Since 1990 Chamber Music Northwest has commissioned 27 new works, a remarkable feat for any arts organization, and according to Linda Magee, executive director of CMNW, “more commissioned works are in the hopper.” That great news, because CMNW sponsorship gives today’s composers an opportunity to create new pieces and hear them performed. On Tuesday evening (July 22) at Cabell Center (Catlin Gabel School) I heard the world premiere of the latest CMNW-sponsored work, Roberto Sierra’s “Concierto de Cámera” for woodwind quintet and string quartet.

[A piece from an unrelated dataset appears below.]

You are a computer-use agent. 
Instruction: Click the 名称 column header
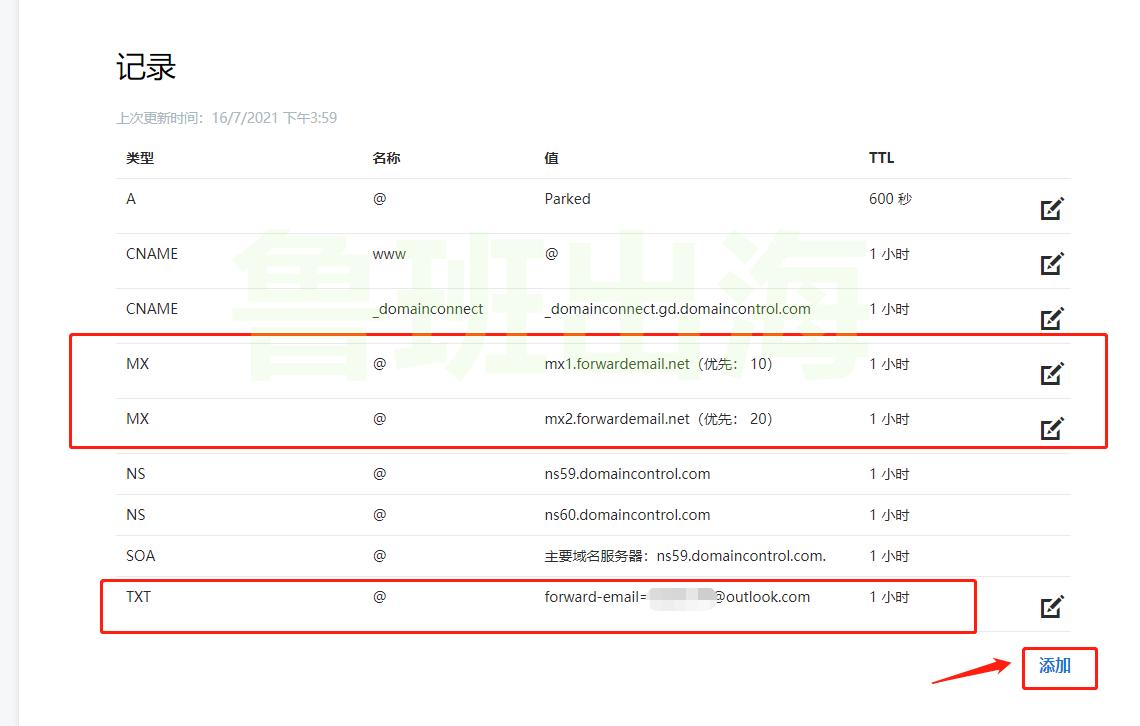coord(387,157)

Sierra, a native of Puerto Rico, has many works that have been performed world-wide by ensembles ranging from the Kronos Quartet to the Royal Scottish National Orchestra. He has also won numerous awards and since 1992 teaches composition on the music faculty of Cornell University.
Sierra’s “Concierto de Cámera,” co-commissioned by Chamber Music Northwest and the Santa Fe Chamber Music Festival, is a lively, five-movement work with no pause between the first two. As the program notes pointed out, this work begins as a nonet, then is directed toward two separate ensembles, and ends up presenting the musicians as virtuoso soloists. So, in the way, the music gradually fragments in the way that it is played, yet it all sounded as a whole. That, of course, can be accomplished when it is played by two virtuoso ensembles, the Imani Winds and the Miami String Quartet. They displayed a wonderful way of transcending this difficult work and giving the audience an exciting journey into a new soundscape.
I really liked the second movement which seemed, for an extended passage, to evoke the flight of birds and ended with statement that seemed to question everything that had been played up to that point. The third movement had a quick-footed, agitated state and lots of aggressive sounds with sharp edges. The fourth movement juxtaposed an arresting legato from the winds and first violinist with pizzicato from the other strings. The last movement was jaunty and dance-like. All of the musicians from both ensembles really got into the work and the resulting applause was very enthusiastic.
The Imani Winds with David Shifrin on bass clarinet began the concert with Leoš Janáček’s “Mládí” (“Youth”), a sextet that he wrote in 1924 at the age of 70. In this four movement piece, Janáček recalls the exuberance of his childhood, and, indeed the music from the get-go chrips along at a fast clip. The blasts from Jeff Scott’s French horn, were wonderfully echoed by others in the ensemble. The second movement seemed to have a more serious tone, which at one pointed became almost sultry. It also contained some intriguing passages for the clarinet, which were played wonderfully by Mariam Adam, and somewhere in this movement the group of musicians seemed really gel and take the music to a higher level. The happy, chirpy sounds returned in the third movement before there was an abrupt shift to a more lyrical style. The fourth movement was energetic and ended joyously, which the audience embraced wholeheartedly.
After intermission, The Miami String Quartet teamed up with pianist Shai Wosner to give an outstanding performance of Robert Schumann’s Quintet in E-flat major for piano and strings, Op. 44. Their collaboration was superb, due in part to the wonderful sense of communication. Everyone in the ensemble was looking and listening to each other so intently that they got the utmost out of this piece. You can hear a great recording of this work, but to hear it live like this goes beyond what any recording can do.
One of the highlights of the first movement included the way that violist Yu Jin finished the phrases that cellist Keith Robinson began. The sweet tone of Benny Kim’s violin during second theme of the second movement was delicious to the ears. The melancholy themes, the dreamy sections, the parts that sounded like a beehive at work: they were all outstanding. The way that Wosner kept the piano in balance with the strings was fantastic! I loved the way that he crouched at the keyboard and looked at Kim in anticipation of the first note of the last movement before pouncing on it. The audience got completely swept up in the music and went bonkers at the end. It was a great way to end the evening.